The records that follow are to be transcribed in full, leaving out each picture.
*-*-*
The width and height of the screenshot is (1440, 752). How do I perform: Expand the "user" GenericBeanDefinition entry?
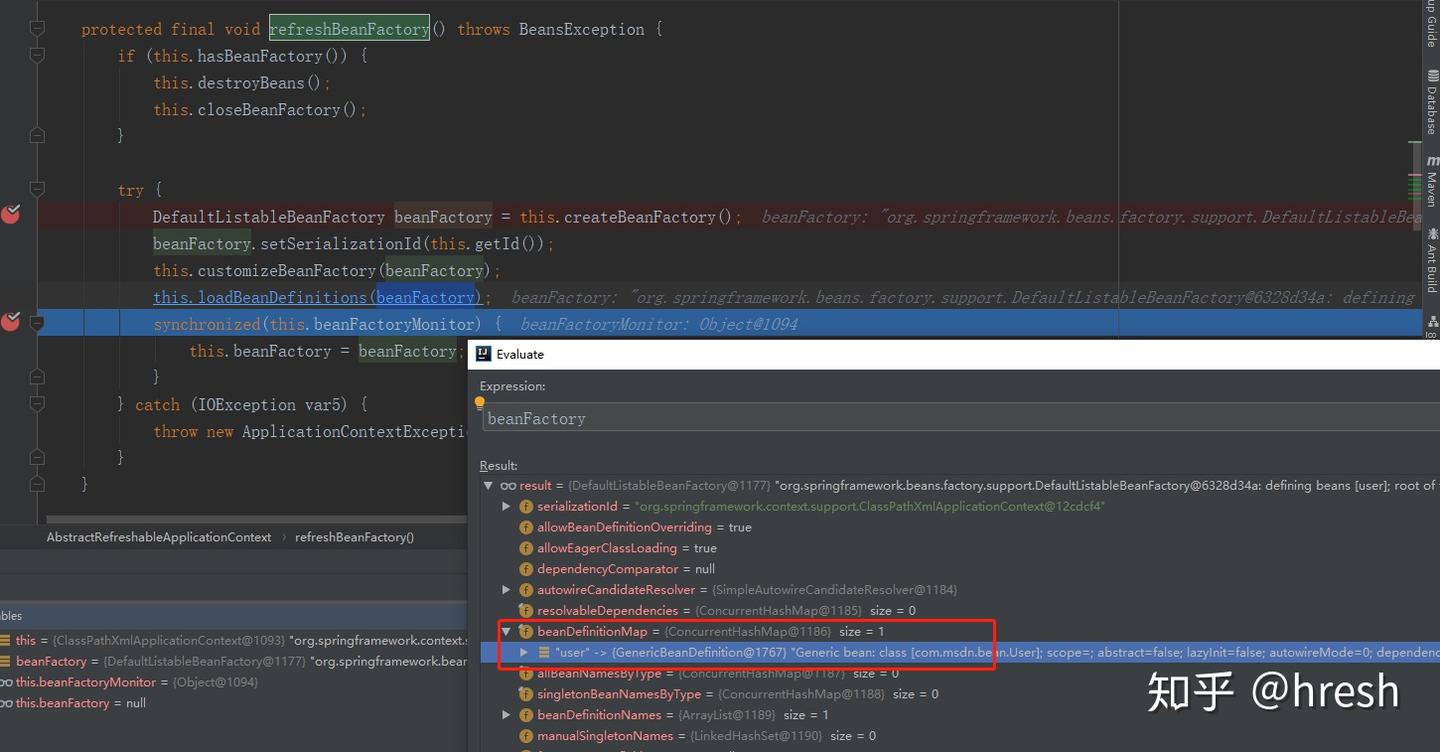click(x=523, y=652)
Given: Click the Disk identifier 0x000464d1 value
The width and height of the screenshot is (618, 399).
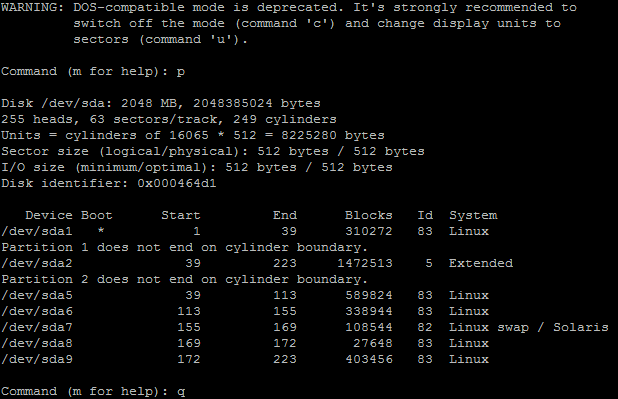Looking at the screenshot, I should [177, 183].
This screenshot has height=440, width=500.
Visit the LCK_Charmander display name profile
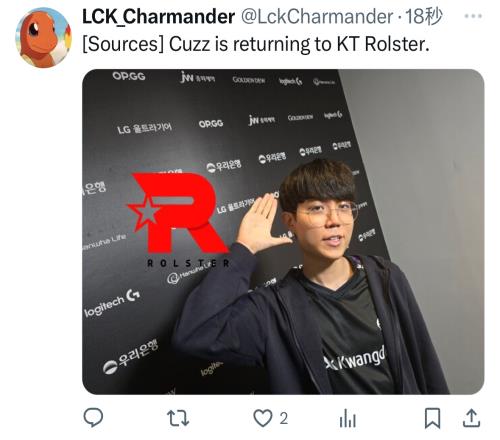(158, 16)
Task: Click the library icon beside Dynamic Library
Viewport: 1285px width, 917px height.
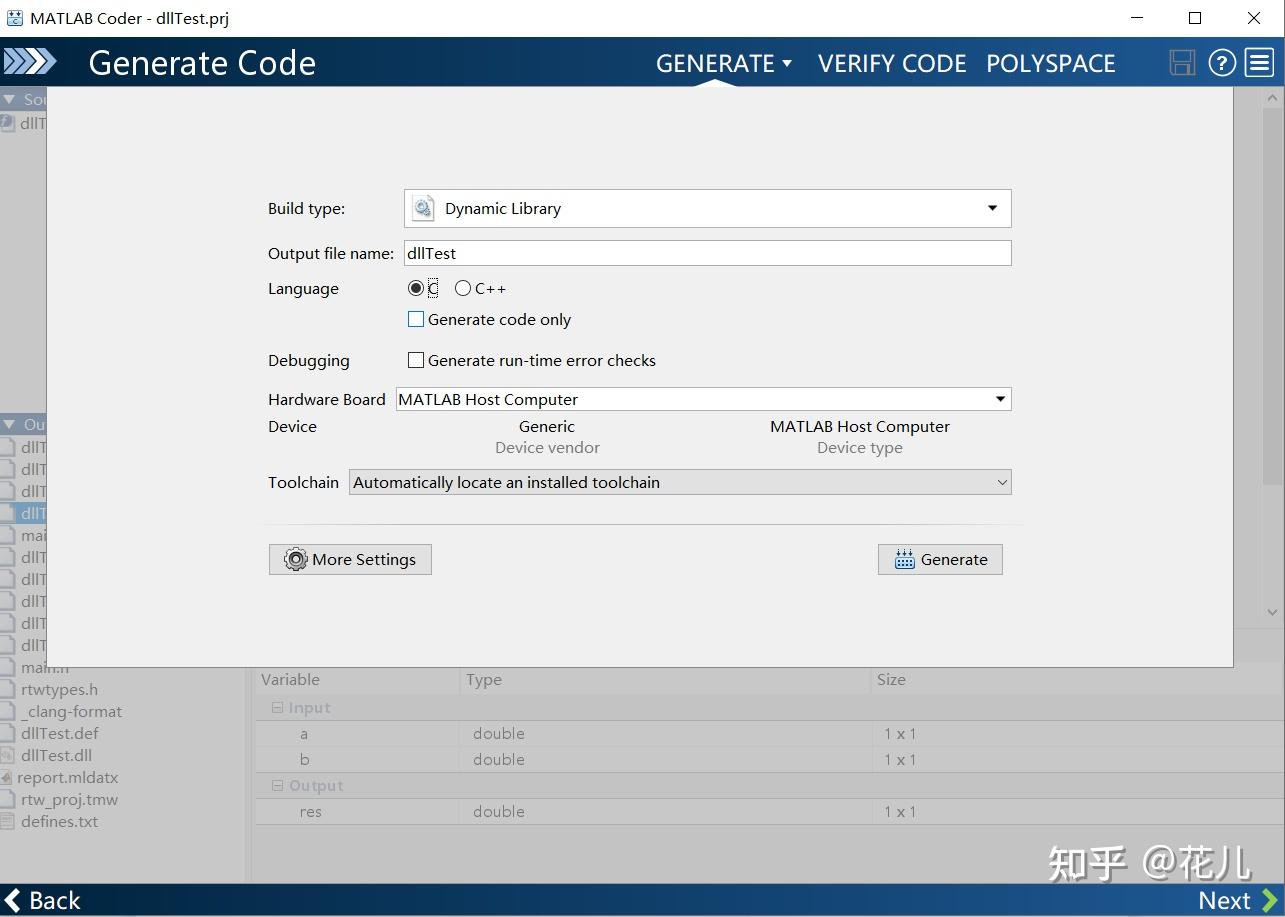Action: [x=421, y=207]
*-*-*
RESPONSE TO THE EXERCISE:
The width and height of the screenshot is (1440, 752). How do I perform: Expand the "user" GenericBeanDefinition entry?
click(x=523, y=652)
Given: Click the Disk identifier 0x000464d1 value
The width and height of the screenshot is (618, 399).
Looking at the screenshot, I should [177, 183].
This screenshot has height=440, width=500.
Visit the LCK_Charmander display name profile
(158, 16)
Task: Click the library icon beside Dynamic Library
Viewport: 1285px width, 917px height.
Action: [x=421, y=207]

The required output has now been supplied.